تعادل بیکاری با برون سپاری تحت کاستی های بازار کار
|کد مقاله||سال انتشار||مقاله انگلیسی||ترجمه فارسی||تعداد کلمات|
|568||2009||7 صفحه PDF||سفارش دهید||محاسبه نشده|
Publisher : Elsevier - Science Direct (الزویر - ساینس دایرکت)
Journal : Labour Economics, Volume 16, Issue 3, June 2009, Pages 284–290
We study the effects of international outsourcing on equilibrium unemployment in a high-wage economy with labour market imperfections. We demonstrate, consistent with empirical results, that the wage elasticity of labour demand is increasing as a function of outsourcing. Furthermore, we show that a production mode with more outsourcing reduces the negotiated wage in a high-wage country with labour market imperfections if the relative bargaining power of the labour union is sufficiently high. Under such circumstances outsourcing reduces equilibrium unemployment. Finally, we characterize the optimal production mode showing that stronger labour market imperfections induce a production mode with more outsourcing.

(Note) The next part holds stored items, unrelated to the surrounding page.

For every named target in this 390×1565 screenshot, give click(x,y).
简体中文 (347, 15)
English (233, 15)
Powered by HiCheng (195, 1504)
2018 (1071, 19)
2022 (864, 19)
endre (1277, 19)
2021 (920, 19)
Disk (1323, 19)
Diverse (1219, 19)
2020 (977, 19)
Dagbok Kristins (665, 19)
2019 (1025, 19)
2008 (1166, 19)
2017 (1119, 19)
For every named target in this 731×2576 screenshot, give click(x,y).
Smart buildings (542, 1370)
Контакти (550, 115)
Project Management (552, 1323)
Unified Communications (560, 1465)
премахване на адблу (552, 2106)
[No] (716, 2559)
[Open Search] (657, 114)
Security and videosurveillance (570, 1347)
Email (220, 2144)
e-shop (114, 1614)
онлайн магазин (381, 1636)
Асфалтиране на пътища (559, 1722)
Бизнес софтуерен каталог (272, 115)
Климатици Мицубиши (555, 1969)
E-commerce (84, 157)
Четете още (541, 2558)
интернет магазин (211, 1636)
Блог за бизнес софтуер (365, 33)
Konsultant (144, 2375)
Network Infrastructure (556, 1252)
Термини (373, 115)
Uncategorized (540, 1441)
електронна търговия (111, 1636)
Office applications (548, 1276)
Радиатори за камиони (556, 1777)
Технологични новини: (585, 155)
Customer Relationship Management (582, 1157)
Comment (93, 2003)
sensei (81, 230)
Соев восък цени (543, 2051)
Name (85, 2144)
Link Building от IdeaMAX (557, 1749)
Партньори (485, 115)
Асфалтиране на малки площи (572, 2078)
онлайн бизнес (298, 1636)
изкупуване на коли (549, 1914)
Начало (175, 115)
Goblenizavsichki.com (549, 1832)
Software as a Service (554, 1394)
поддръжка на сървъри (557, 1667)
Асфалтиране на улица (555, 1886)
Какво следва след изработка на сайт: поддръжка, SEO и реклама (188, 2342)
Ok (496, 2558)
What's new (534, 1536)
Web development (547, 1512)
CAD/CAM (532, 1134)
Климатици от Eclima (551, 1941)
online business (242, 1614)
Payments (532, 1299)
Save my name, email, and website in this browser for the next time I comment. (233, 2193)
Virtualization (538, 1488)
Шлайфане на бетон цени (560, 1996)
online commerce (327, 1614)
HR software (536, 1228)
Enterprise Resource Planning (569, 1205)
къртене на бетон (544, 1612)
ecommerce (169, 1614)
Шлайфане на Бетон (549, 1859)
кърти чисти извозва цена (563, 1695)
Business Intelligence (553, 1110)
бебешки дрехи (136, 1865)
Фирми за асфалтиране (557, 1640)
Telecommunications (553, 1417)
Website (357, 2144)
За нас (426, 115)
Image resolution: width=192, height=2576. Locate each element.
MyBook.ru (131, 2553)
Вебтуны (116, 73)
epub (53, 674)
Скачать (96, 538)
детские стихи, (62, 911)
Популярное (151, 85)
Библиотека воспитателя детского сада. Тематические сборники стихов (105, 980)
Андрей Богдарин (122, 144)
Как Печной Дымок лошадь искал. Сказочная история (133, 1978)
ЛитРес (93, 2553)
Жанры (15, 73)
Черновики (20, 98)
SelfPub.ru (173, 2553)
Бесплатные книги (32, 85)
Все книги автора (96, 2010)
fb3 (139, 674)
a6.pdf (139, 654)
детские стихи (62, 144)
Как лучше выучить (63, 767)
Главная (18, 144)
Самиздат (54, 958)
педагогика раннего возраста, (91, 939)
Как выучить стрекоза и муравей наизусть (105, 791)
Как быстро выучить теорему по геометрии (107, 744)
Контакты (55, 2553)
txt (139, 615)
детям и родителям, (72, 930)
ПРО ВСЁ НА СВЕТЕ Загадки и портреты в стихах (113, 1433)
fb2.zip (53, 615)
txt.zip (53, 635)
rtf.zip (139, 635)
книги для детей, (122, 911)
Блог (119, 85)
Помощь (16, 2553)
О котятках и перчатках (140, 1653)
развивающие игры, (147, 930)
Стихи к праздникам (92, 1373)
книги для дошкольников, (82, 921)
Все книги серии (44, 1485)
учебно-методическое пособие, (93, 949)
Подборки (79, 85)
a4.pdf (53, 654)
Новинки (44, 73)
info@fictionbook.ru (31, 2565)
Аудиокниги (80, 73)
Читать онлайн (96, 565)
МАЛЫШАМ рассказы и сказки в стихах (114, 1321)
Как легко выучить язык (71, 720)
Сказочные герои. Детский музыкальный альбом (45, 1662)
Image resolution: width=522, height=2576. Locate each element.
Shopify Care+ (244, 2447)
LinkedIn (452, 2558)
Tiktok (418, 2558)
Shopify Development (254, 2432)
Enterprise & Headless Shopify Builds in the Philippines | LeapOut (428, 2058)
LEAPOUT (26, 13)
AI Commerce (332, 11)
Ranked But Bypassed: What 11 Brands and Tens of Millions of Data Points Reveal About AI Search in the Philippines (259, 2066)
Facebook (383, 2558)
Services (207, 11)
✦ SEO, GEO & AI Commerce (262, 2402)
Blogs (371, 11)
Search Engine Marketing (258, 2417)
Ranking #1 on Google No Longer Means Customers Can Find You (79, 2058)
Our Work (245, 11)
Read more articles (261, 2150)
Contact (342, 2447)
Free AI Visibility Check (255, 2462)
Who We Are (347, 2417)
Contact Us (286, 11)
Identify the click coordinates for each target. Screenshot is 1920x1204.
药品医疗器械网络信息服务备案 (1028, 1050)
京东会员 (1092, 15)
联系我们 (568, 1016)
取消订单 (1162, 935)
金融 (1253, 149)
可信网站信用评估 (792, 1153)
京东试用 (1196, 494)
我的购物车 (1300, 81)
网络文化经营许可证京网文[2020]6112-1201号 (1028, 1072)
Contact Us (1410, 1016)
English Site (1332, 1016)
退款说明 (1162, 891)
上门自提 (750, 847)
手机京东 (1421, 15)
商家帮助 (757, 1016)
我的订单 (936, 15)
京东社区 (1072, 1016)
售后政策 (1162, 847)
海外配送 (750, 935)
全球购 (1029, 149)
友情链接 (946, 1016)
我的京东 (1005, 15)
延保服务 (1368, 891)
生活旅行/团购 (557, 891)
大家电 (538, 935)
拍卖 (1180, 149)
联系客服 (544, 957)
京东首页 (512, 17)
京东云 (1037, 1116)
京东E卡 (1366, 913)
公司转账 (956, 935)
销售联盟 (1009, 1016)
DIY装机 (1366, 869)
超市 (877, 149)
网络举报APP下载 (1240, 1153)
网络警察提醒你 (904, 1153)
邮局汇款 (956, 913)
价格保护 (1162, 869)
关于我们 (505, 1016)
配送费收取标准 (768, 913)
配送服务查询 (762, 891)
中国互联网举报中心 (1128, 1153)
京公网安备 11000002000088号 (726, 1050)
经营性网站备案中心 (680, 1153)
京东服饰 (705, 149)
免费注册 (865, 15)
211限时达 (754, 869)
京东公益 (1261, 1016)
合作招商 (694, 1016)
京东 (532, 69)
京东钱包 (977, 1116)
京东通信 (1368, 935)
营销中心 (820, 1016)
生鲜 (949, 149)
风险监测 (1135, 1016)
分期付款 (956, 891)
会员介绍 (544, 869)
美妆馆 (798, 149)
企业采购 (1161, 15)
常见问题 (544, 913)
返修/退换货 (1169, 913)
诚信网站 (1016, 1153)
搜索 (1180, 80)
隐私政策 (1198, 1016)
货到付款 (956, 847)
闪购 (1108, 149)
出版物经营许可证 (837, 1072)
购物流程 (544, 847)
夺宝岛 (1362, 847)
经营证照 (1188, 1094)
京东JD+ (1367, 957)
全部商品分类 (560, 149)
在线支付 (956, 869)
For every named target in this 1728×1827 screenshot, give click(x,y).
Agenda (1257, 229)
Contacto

On a global scale wage differences are enormous across countries ranging from, for example, 1.10 € per hour in China to almost 28 € per hour in Germany (see, e.g. Sinn, 2006 and Sinn, 2007). Wage differences like this constitute a central explanation for the increasingly dominant business practice of international outsourcing across a wide range of industries. For example, Business Week (2003), Amiti and Wei (2005) as well as Rishi and Saxena (2004) refer to the huge difference in labour costs as the key explanation for the strong increase in outsourcing of both manufacturing and services to countries with low labour costs. However, the exploitation of the marginal cost advantages offered by production in low-wage countries typically requires that the firms make sunk investments into the establishment of networks of suppliers in the relevant low-wage countries. In countries with strong labour market imperfections the labour unions, and sometimes citizens more generally, typically express deep concerns when facing the challenge of large-scale outsourcing. These concerns often seem to focus on the consequences of large-scale outsourcing for employment in high-wage countries. This is the topic of this article. More precisely, we design a model to answer the following questions: What is the effect of a commitment to outsourcing on wage formation in an imperfectly competitive labour market where labour unions and firms negotiate over wages? What are the associated effects on equilibrium unemployment in a country with such labour market imperfections? We also explore the relationship between outsourcing and wage formation in the other direction, by asking: How does the presence of labour market imperfections in the high-wage country impact on the outsourcing incentives of firms? Will stronger labour market imperfections increase the optimal scale of outsourcing?
نتیجه گیری انگلیسی
We have studied the consequences of outsourcing for unemployment as well as the incentives associated with the introduction of outsourcing. We have shown that the wage elasticity of labour demand is increasing as a function of the amount of outsourcing, which is a result consistent with existing empirical research (see Slaughter (2001), Senses (2006) and Hasan et al. (2007)). Furthermore, we have demonstrated that a production mode with more outsourcing reduces the negotiated wage in a high-wage country with sufficiently strong labour market imperfections. Consequently, with sufficiently strong labour market imperfections outsourcing reduces equilibrium unemployment. Finally, and importantly, we have characterized the optimal committed production mode by demonstrating that stronger labour market imperfections, measured by the relative bargaining power of labour unions, lead to a production mode with a higher share of outsourcing. The interpretations of our model could most likely be extended to cover foreign direct investment (FDI) in a world with labour, domestic and foreign, as the only production factor in the following respect. In the long run the firm could commit to an FDI programme, which makes it possible to exploit low-cost workers in the foreign country with no labour market imperfections. Within such a framework of such an interpretation the crucial mechanism of our model focuses on how firms can make use of strategic FDI-commitments as a wage-moderating device. Interestingly, the strategic wage-moderating effect of the FDI is realized with no reference to potential product market imperfections.6 Essentially, our model incorporates no features of asymmetric information and for that reason our model cannot easily be used to distinguish capacity expansions which take place based on contracting with external suppliers from those based on firm-internal investments.